Report each line of the data that contains the string "computer".

####

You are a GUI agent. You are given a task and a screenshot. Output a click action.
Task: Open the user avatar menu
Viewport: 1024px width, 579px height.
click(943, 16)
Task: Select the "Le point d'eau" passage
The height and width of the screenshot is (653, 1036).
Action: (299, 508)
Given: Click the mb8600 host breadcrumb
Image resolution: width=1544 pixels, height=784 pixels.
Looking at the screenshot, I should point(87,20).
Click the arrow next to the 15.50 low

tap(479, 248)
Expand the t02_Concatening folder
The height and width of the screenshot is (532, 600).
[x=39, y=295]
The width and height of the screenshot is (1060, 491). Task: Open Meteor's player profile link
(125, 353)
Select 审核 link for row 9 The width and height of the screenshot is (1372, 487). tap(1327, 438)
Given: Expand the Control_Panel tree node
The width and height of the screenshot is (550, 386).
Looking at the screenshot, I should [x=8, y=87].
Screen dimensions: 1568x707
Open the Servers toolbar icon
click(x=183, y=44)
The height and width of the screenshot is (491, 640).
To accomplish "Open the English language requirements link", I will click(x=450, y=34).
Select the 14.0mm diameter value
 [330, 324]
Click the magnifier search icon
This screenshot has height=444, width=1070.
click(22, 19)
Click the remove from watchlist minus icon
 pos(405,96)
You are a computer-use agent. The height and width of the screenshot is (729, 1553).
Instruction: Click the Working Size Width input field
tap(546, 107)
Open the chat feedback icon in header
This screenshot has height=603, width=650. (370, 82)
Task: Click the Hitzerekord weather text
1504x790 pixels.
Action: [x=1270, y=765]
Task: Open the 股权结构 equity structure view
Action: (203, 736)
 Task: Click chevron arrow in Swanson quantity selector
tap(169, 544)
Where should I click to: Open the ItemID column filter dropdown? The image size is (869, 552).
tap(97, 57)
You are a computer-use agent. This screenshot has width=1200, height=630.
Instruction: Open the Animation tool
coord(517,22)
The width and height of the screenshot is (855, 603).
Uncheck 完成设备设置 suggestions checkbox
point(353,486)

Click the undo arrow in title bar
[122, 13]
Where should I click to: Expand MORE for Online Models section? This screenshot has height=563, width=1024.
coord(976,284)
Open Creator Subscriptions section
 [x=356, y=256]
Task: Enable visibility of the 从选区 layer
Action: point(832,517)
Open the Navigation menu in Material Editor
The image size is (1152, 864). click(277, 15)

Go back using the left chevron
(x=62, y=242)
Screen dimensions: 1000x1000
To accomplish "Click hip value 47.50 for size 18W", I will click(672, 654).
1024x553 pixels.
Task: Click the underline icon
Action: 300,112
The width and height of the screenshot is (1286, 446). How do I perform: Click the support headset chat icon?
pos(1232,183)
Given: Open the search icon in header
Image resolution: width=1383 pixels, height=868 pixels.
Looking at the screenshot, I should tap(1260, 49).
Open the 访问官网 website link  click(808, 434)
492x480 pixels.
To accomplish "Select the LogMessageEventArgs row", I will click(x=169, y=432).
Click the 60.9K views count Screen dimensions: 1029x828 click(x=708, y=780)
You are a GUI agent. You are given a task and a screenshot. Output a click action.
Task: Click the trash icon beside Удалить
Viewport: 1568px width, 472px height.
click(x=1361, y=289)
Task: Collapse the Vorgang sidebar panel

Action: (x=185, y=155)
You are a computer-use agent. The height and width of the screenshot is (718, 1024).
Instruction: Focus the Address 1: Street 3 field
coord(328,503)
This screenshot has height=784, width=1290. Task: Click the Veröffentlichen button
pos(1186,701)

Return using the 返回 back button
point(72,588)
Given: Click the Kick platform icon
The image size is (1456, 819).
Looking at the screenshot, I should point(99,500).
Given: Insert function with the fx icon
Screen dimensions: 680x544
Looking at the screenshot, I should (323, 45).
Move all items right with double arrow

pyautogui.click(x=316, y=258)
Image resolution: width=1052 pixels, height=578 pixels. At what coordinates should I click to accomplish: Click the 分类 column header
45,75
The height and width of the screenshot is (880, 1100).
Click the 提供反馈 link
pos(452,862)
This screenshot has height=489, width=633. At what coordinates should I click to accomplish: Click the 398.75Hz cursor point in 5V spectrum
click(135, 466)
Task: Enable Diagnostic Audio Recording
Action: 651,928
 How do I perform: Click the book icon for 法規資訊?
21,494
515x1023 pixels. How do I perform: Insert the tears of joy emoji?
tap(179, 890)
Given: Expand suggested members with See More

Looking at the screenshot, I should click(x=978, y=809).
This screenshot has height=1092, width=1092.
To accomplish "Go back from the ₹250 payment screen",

####

■ **Task solution**
You are a computer-use agent. The height and width of the screenshot is (729, 1553).
You are a computer-use agent. This screenshot has width=1200, height=630.
You are a computer-use agent. The height and width of the screenshot is (718, 1024).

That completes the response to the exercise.